The model only accounted for binary gender classifications — male and female — thus excluding non-binary individuals. This reinforced a limited and potentially exclusionary understanding of gender.
The dataset lacked broad ethnic representation. By focusing on a narrow set of cultural name patterns, the model was less likely to perform well for names from diverse ethnic backgrounds, limiting its fairness and accuracy in real-world applications.
Correctional Offender Management Profiling for Alternative Sanctions (COMPAS) is a case management and decision support tool developed to assess the likelihood of a defendant becoming a recidivist. Nonprofit investigative journalism organization ProPublica investigated COMPAS and found that it correctly predicted recidivism 61% of the time for both African American and Caucasian defendants.
However, it misclassified African American defendants as medium or high risk 45% more often than it did for Caucasians — a higher false positive rate. In contrast, Caucasian defendants were more likely to be incorrectly labeled as low risk — a higher false negative rate.
According to Cathy O’Neil’s criteria for Weapons of Math Destruction, COMPAS exhibits several key features:
Opacity: The algorithm is proprietary, developed by Northpointe (now Equivant), and its inner workings are not transparent to the public or even to those it affects.
Scale: In places like Broward County, Florida, COMPAS is applied to all individuals who are arrested, giving it broad and systemic reach.
Damage: Due to its higher false positive rate for African-American defendants, COMPAS may unfairly influence bail and sentencing decisions, contributing to racial disparities in the justice system.
Based on its opacity, scalability, and potential for harm, COMPAS arguably fits O'Neil's definition of a WMD.

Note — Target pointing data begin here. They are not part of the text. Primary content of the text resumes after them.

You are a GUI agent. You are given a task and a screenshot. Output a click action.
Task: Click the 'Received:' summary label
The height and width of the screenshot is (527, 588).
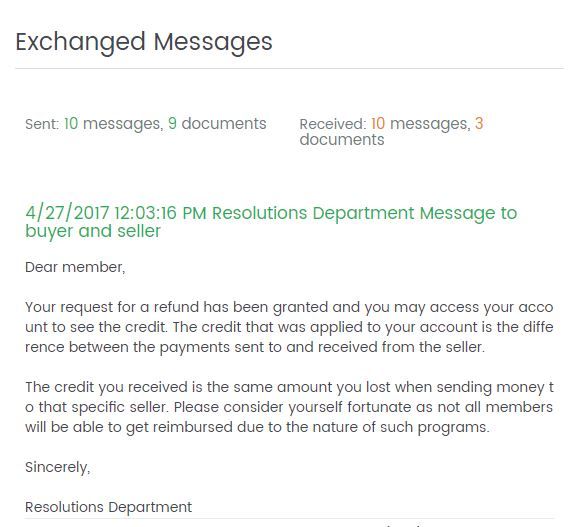point(333,124)
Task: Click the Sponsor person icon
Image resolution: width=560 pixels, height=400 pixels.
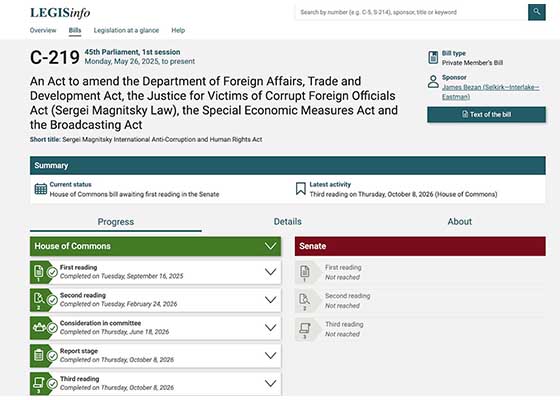Action: 433,81
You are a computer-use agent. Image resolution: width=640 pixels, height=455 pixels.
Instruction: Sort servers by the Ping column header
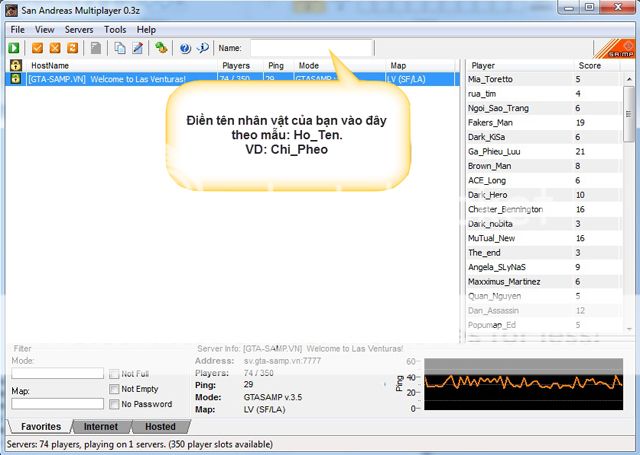pyautogui.click(x=279, y=65)
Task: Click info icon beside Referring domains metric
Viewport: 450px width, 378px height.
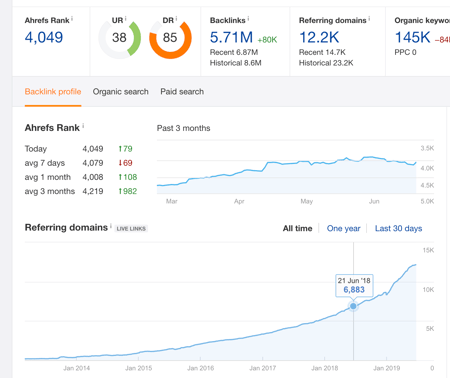Action: click(369, 18)
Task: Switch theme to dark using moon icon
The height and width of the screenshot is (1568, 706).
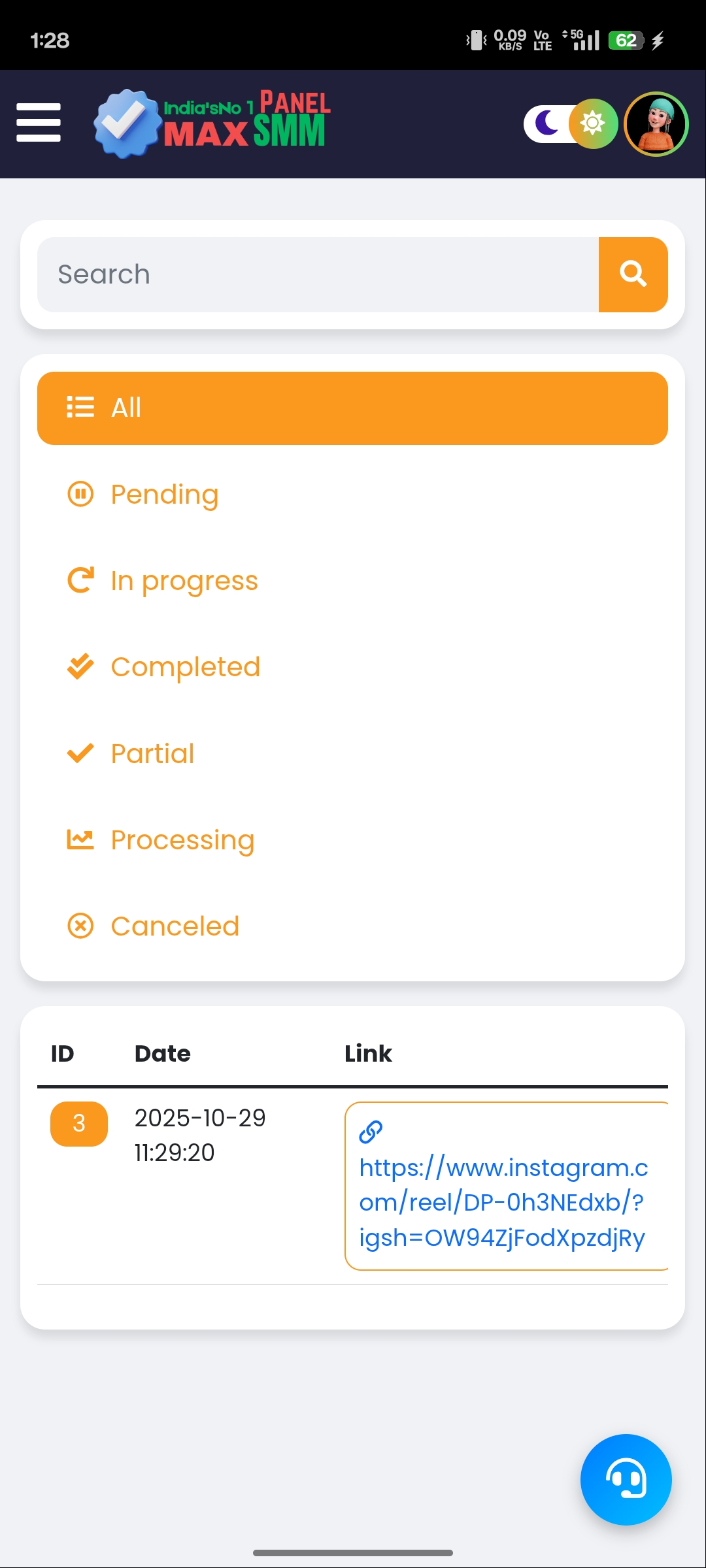Action: coord(548,123)
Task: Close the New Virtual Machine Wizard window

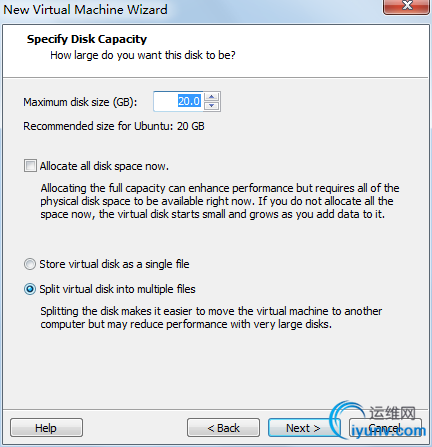Action: [x=406, y=6]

Back to ProPublica, some critics argued that ProPublica’s interpretation of fairness may have overlooked important context. Risk assessment tools like COMPAS have the potential to reduce bias in decision-making — compared to purely human judgment — and were not originally designed for pre-trial use, as is the case in Broward County.
Furthermore, defenders of COMPAS noted that the tool achieved predictive parity, meaning it maintained the same true positive rate across racial groups. From this perspective, the tool was fair. However, ProPublica focused on disparities in error rates — specifically, false positives and false negatives — which disproportionately impacted certain groups. This highlighted a deeper debate: what kind of fairness should we prioritize in algorithmic decision-making?

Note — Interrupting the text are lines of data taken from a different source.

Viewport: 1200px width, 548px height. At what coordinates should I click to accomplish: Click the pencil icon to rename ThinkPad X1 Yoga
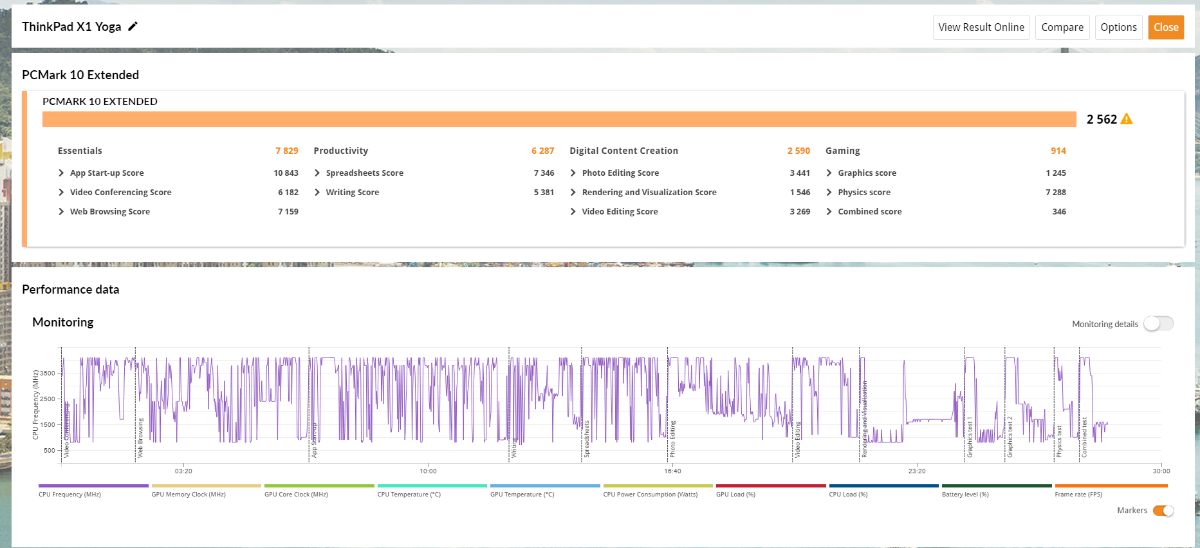click(133, 27)
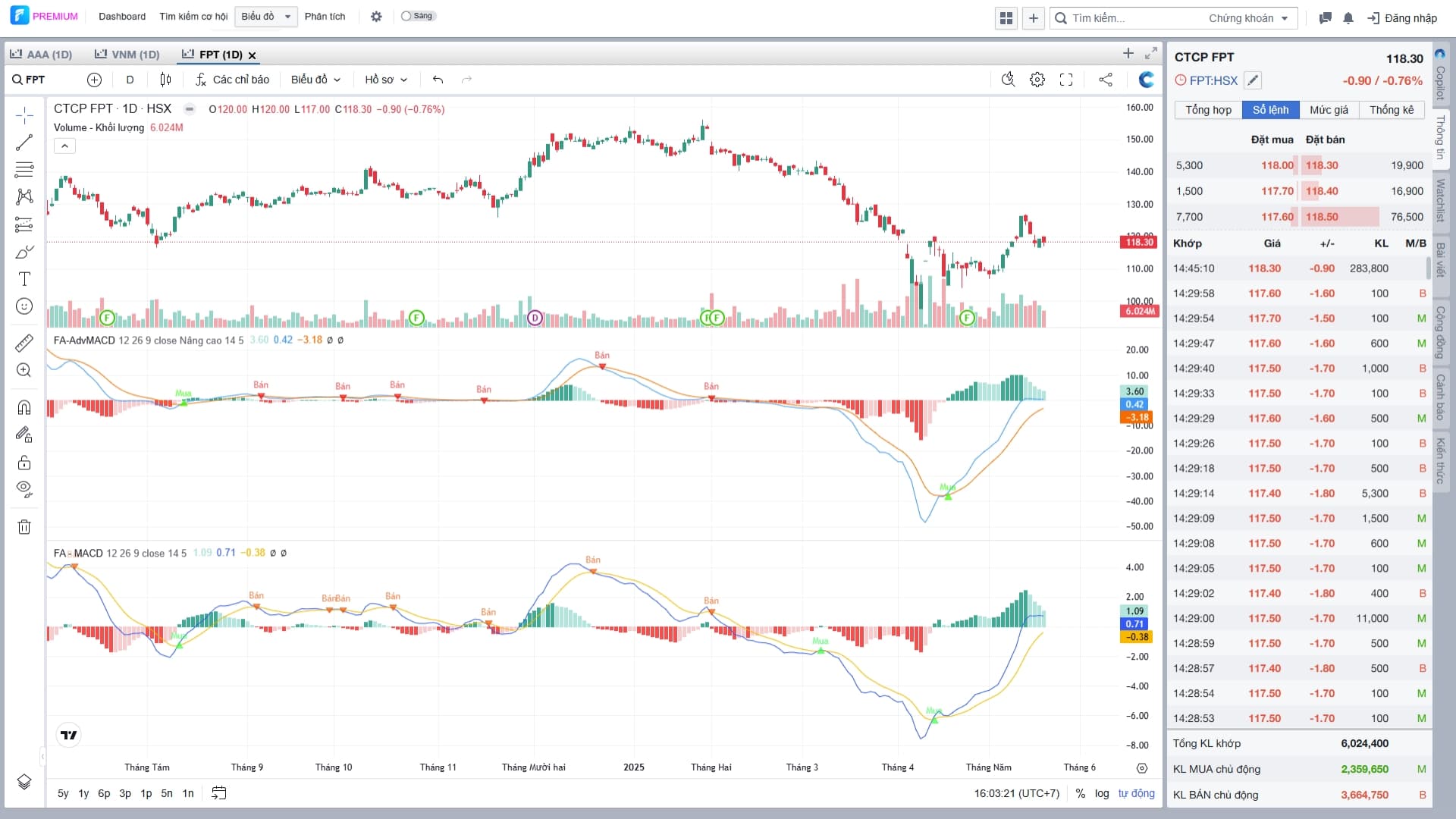Click the share chart icon
Image resolution: width=1456 pixels, height=819 pixels.
click(1106, 80)
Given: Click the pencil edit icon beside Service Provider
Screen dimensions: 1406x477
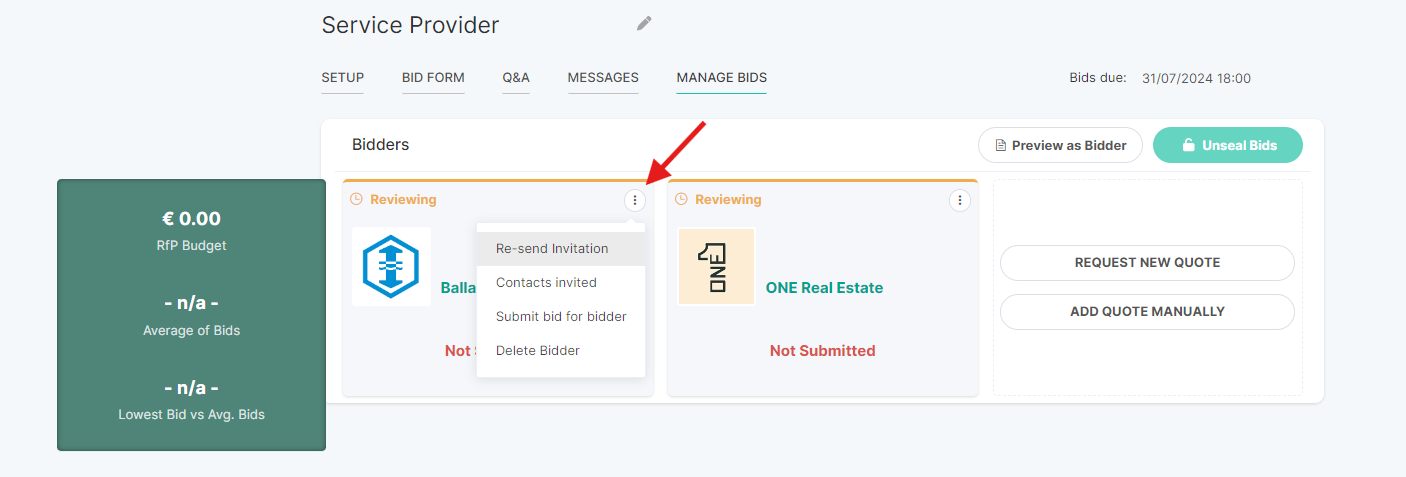Looking at the screenshot, I should pos(644,23).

Ultimately, this controversy revealed not just technical concerns, but also ethical and political ones — particularly around how tools like COMPAS were used and who would bear responsibility for their impact.
Finally, a critical challenge in the debate over COMPAS, and similar algorithms, is that it may be mathematically impossible to achieve both predictive parity (equal true positive rates) and equal error rates (false positives and false negatives) across groups when those groups have different base rates of recidivism.

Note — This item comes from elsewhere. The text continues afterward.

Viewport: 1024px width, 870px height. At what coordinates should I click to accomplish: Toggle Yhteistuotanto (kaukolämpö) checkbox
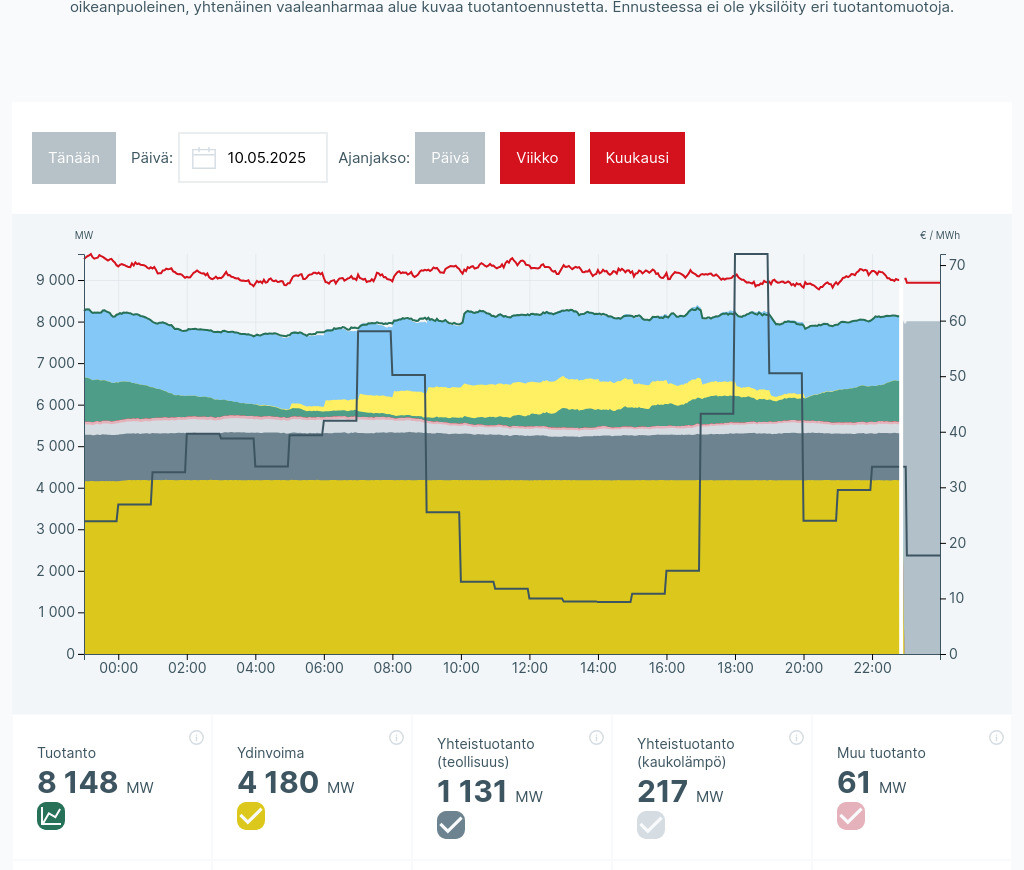(651, 825)
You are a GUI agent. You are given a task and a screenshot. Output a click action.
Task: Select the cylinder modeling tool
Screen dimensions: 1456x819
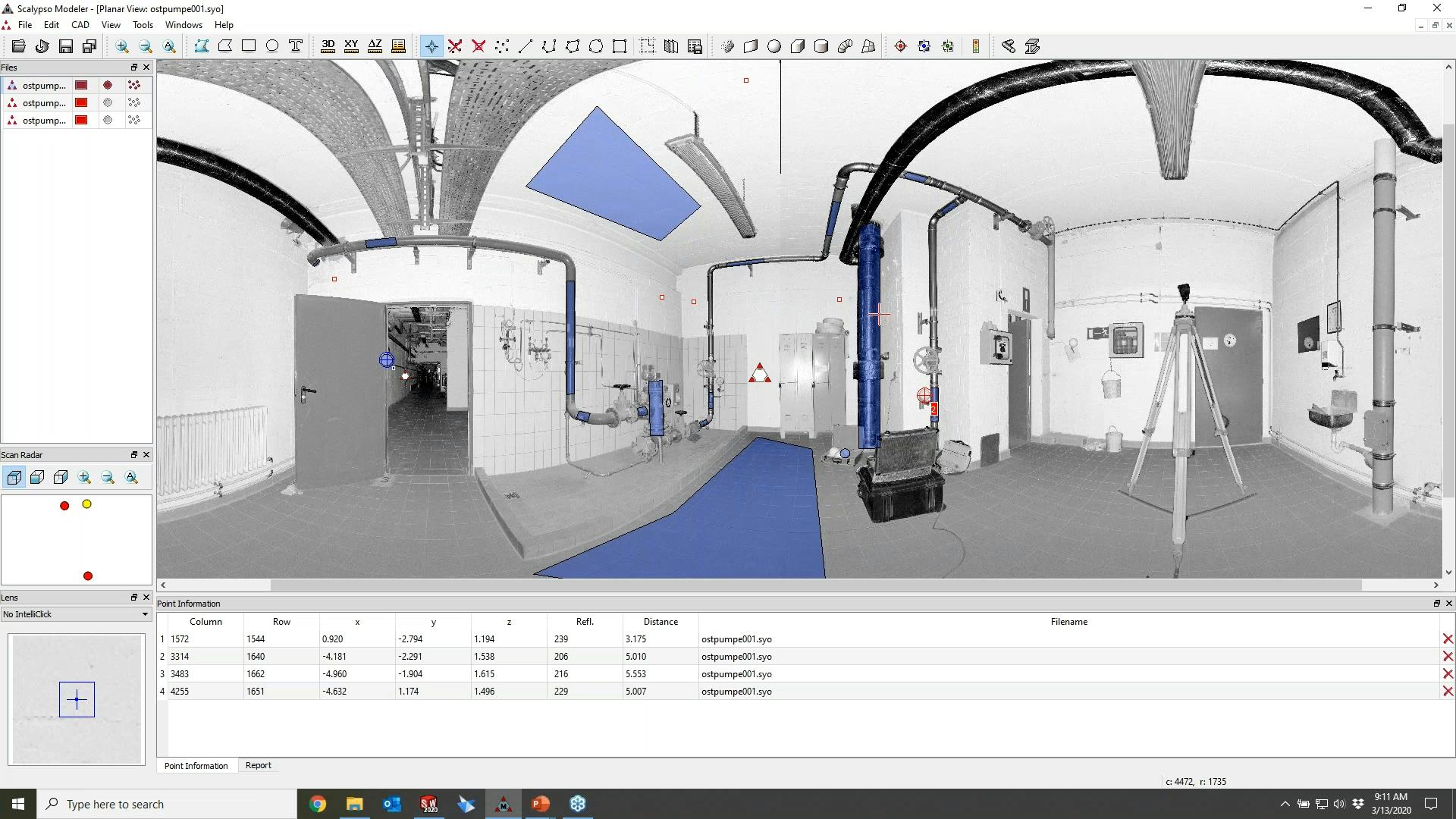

Stanford Computational Policy Lab PhD student Sam Corbett-Davies explained that, if black and white defendants have the same likelihood of reoffending within each risk category (i.e., the model is well-calibrated), but the overall recidivism rate is higher among black defendants, then more black individuals will be classified as high risk. Consequently, even if the model is accurate, a larger proportion of non-reoffending black defendants will still be labeled as high risk — resulting in a higher false positive rate.
This illustrates a fundamental trade-off in algorithmic fairness: correcting one form of disparity can unintentionally introduce another, making it difficult — if not impossible — to satisfy all fairness criteria at once.
Developed by American academic Patricia Hill Collins, the "matrix of domination" is a conceptual sociological paradigm that explains how various systems of oppression, including race, class, and gender, are interconnected and shape individuals' experiences of power and marginalization.